Ia mengingatkan bahwa NU sejak awal berdiri sebagai gerakan pemikiran para kiai dan pesantren yang menjadi rumah besar umat dan bangsa. Karena itu, setiap konflik harus dihadapi melalui mekanisme organisasi yang sah, bukan melalui adu kekuatan antar-elite.
Respons terhadap Sikap Yahya Cholil Staquf
Menanggapi pemberitaan mengenai KH Yahya Cholil Staquf yang tetap menunjukkan sikap protes setelah dinonaktifkan, Idrus menilai hal tersebut sebagai ekspresi ketidaksetujuan terhadap keputusan Surya NU yang dianggap tidak adil.

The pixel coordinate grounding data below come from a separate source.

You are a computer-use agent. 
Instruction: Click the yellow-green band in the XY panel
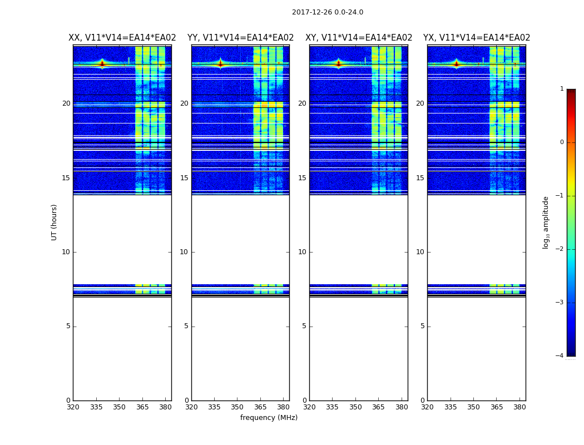click(x=387, y=119)
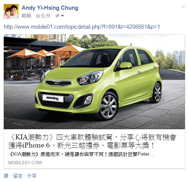Click the car's left headlight in photo

(90, 77)

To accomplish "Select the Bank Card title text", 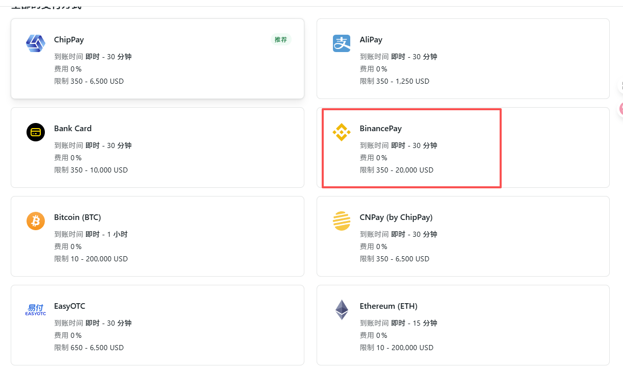I will click(73, 129).
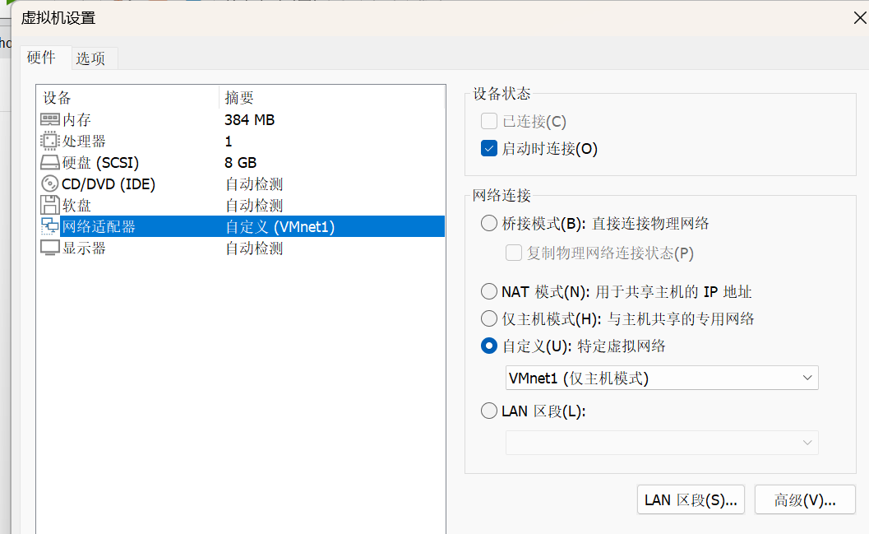869x534 pixels.
Task: Click the memory (内存) device icon
Action: (50, 120)
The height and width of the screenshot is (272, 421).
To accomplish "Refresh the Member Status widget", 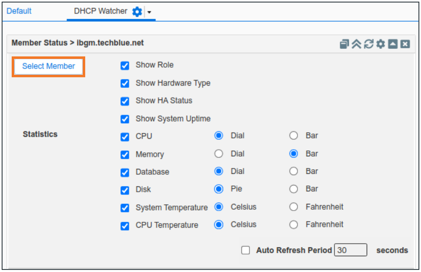I will (368, 44).
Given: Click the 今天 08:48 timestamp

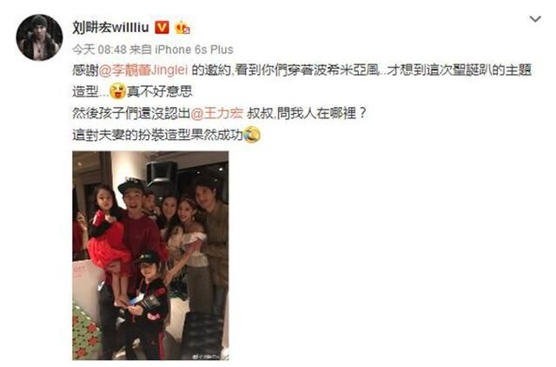Looking at the screenshot, I should pyautogui.click(x=99, y=50).
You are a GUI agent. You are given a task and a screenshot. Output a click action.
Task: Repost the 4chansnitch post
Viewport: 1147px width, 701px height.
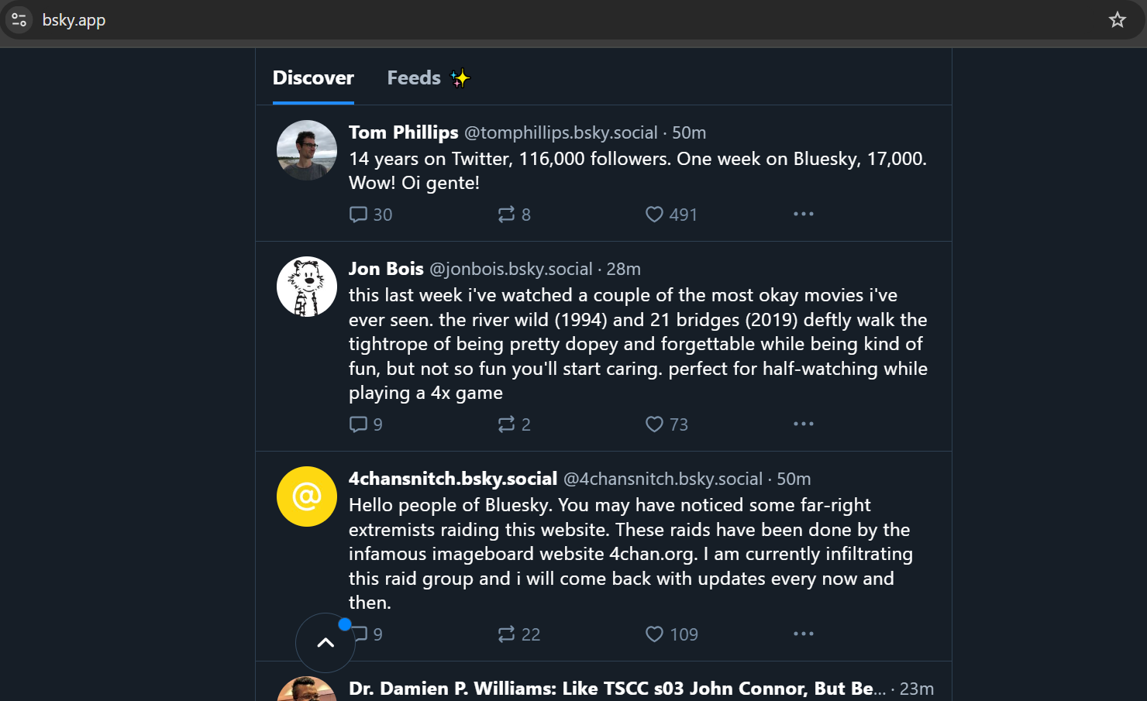click(x=506, y=634)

“Protes itu bisa dipahami. Yang dipersoalkan Yahya Staquf adalah mengapa hanya ketua umum yang dinonaktifkan, sedangkan sekjen justru terkesan dilindungi,” ujar Idrus.
Ia mencatat bahwa reposisi jabatan sekjen dan bendahara umum oleh Yahya setelah dinonaktifkan adalah bentuk reaksi atas keputusan yang dinilainya tidak seimbang.
Situasi tersebut, lanjut Idrus, menjadi indikator perlunya evaluasi menyeluruh terhadap arah kepemimpinan PBNU dan tata kelola organisasi yang dinilai mulai menjauh dari khittah.
Tanggapan Soal IUP: “Persoalannya pada Pengelolaan, Bukan Izinnya”
Idrus juga menanggapi pernyataan KH Said Aqil Siroj soal Izin Usaha Pertambangan (IUP) untuk PBNU. Ia menilai bahwa fokus persoalan tidak semestinya diarahkan pada keberadaan konsesi tersebut.
“Masalah PBNU bukan pada IUP-nya. Pemerintah memberi perhatian, itu patut diapresiasi. Yang bermasalah adalah pengelolaannya jika kemudian dimanfaatkan untuk kepentingan pribadi,” tegasnya.
Menurutnya, isu IUP hanya memicu perdebatan yang lebih dalam, yakni pergeseran nilai organisasi dan dugaan penggunaan aset untuk kepentingan pihak tertentu.
Usulan Jalan Tengah: Muktamar Paling Lambat Mei–Juni 2026
Untuk meredam ketegangan, Idrus mengusulkan agar PBNU segera memulihkan jadwal muktamar ke waktu sebelum pandemi COVID-19.
“Muktamar Lampung dimundurkan enam bulan karena pandemi. Maka logikanya sekarang dimajukan kembali enam bulan. Paling lambat Mei–Juni 2026,” jelasnya.
Baginya, muktamar adalah jalan tengah yang konstitusional untuk mengembalikan kepercayaan warga NU, mengevaluasi kepengurusan, dan memastikan organisasi kembali berjalan sesuai khittah.
Seruan Moral: Hentikan Manuver Elite
Idrus meminta para kiai sepuh, pengurus, dan para pemegang kebijakan di NU untuk menahan diri dari manuver politik yang dapat memperlebar perpecahan.
“Konflik ini tidak boleh merusak kepercayaan jamaah. NU harus kembali menjadi rumah besar yang mempersatukan umat,” ujarnya.
Idrus menekankan bahwa krisis saat ini seharusnya menjadi momentum pembenahan organisasi, bukan medan perebutan kepentingan.